Les levures présentes dans les aliments sont généralement associées à des processus de fermentation, de sorte que leur contrôle tout au long du stockage est obligatoire pour maintenir la qualité commerciale du produit. Les résultats de l’étude montrent que tous les traitements sont adéquats pour contrôler le développement des levures, mais le séchage en étuve et le simple stockage à température ambiante semblent être les meilleures conditions de traitement pour le stockage, puisqu’ils induisent une réduction significative de ces micro-organismes.

Concernant l’impact des méthodes de conservation sur la stabilité microbienne du pain d’abeille, l’étude a montré que toutes les techniques utilisées ont un impact différent sur la stabilité du pain d’abeille. Les échantillons congelés ont enregistré les valeurs les plus élevées de charges microbiennes. La congélation et la lyophilisation n’ont pas été jugées efficaces pour maintenir la qualité microbienne du pain d’abeille. Le séchage à l’étuve et le stockage à température ambiante ont montré les meilleurs résultats.

En conclusion, le séchage et le stockage à température ambiante sont les méthodes les plus adéquates en termes de stabilité microbienne pour une période de conservation de six mois. Ainsi, si l’on prend en compte la stabilité physico-chimique et microbienne du pain d’abeille, et les coûts de la dépense énergétique, un stockage à température ambiante sans l’application d’aucune technique de conservation semble être un bon moyen de conserver le pain d’abeille, et une alternative rentable aux techniques de séchage et de congélation couramment utilisées. D’autres études sont encore nécessaires pour étudier l’effet de différents niveaux de pH et l’activité de l’eau sur la stabilité du pain d’abeille non conditionné.
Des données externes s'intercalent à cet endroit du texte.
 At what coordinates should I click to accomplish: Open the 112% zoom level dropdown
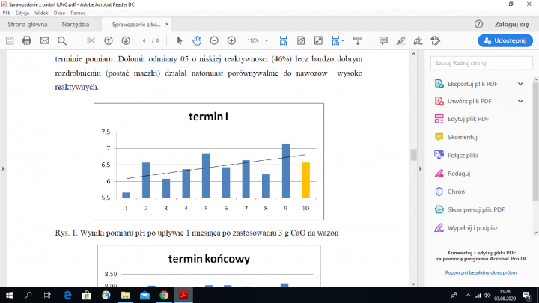[x=257, y=40]
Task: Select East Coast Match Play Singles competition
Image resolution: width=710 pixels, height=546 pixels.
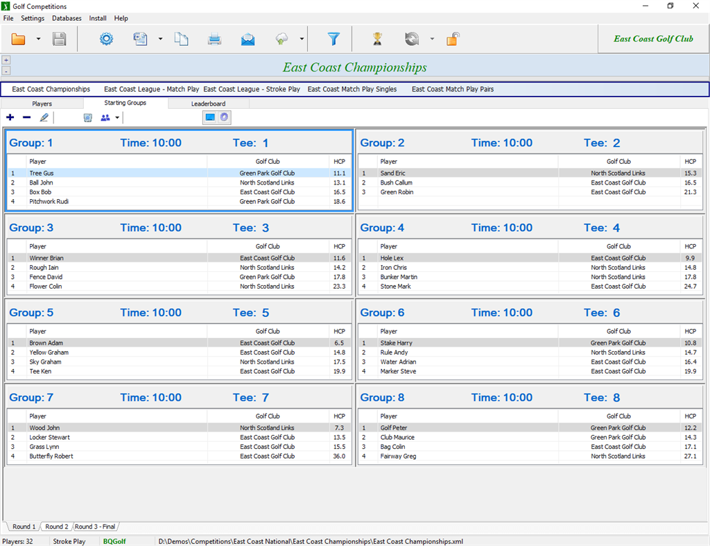Action: tap(352, 89)
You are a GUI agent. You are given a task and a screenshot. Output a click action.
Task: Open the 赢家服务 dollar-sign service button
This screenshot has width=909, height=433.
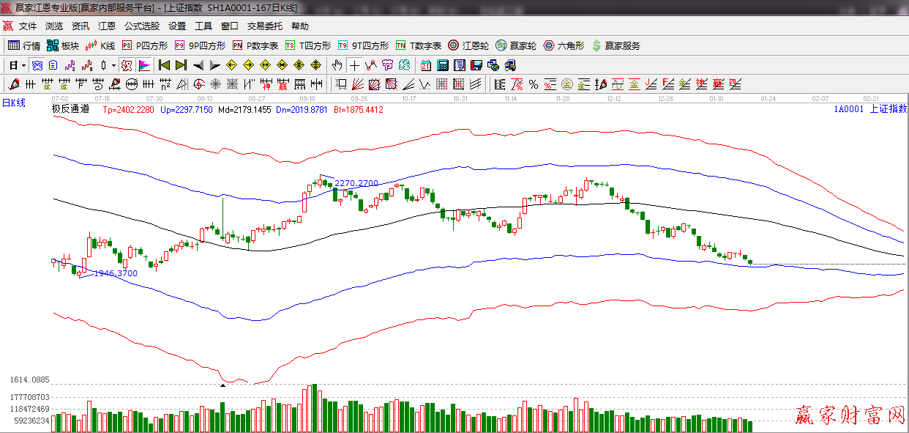[x=616, y=45]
La production de pain d’abeille peut être une excellente manière de diversifier sa production et de gérer les risques liés à une mauvaise récolte de miel par exemple. Reste à se familiariser avec sa production, sa transformation et son stockage. Reste aussi à informer et séduire les consommateurs occidentaux.

Attention : ceci n’est pas du pain d’abeille !


Des chercheurs de l’Université nationale des sciences de la vie et de l’environnement ukrainienne de Kiev et de l’Institut de conservation de la biodiversité et de biosécurité de l’Université slovaque d’agriculture de Nitra ont mis en place une méthode et du matériel pour rationaliser la production d’un produit qui ne peut être considéré comme du « pain d’abeille » même si eux-mêmes le désignent comme tel. L’objectif est d’augmenter la productivité et de mécaniser le processus de récolte du produit en compressant du pollen et du miel dans des cadrons de récolte en plastique.
Ce dispositif fait disparaître un élément essentiel : l’activité des enzymes des abeilles. Les cadres de production artificiels sont laissés 3 jours dans la ruche ce qui est bien loin des 14 jours nécessaires à la maturation naturelle du pain d’abeille Pas de solution de facilité ! Ceci ne produit pas du pain d’abeille.

Références

  1. Campos, M., Frigerio, C., Lopes, J., & Bogdanov, S. (2010). What is the future of Bee–Pollen. Journal of ApiProduct and ApiMedical Science, 2(4), 131–144.
  2. Cristina Aosa, Pain d’abeilles naturel. Abeilles&Cie 166.
  3. https://www.cari.be/medias/abcie_articles/166_ apithe.pdf.
  4. Semkiw, P., & Skubida, P. (2021). Bee Bread Pro- duction—A New Source of Income for Beekeeping Farms ?. Agriculture, 11(6), 468.
  5. Akhmetova, R., Sibgatullin, J., Garmonov, S., & Akhmetova, L. (2012). Technology for extraction of bee-bread from the honeycomb. Procedia Enginee- ring, 42, 1822-1825.
  6. Smati, N. (2022). Bee bread preservation
  7. methods : physical, chemical and microbial stability throughout storage (Doctoral dissertation, Bra- gança, Université Libre de Tunis).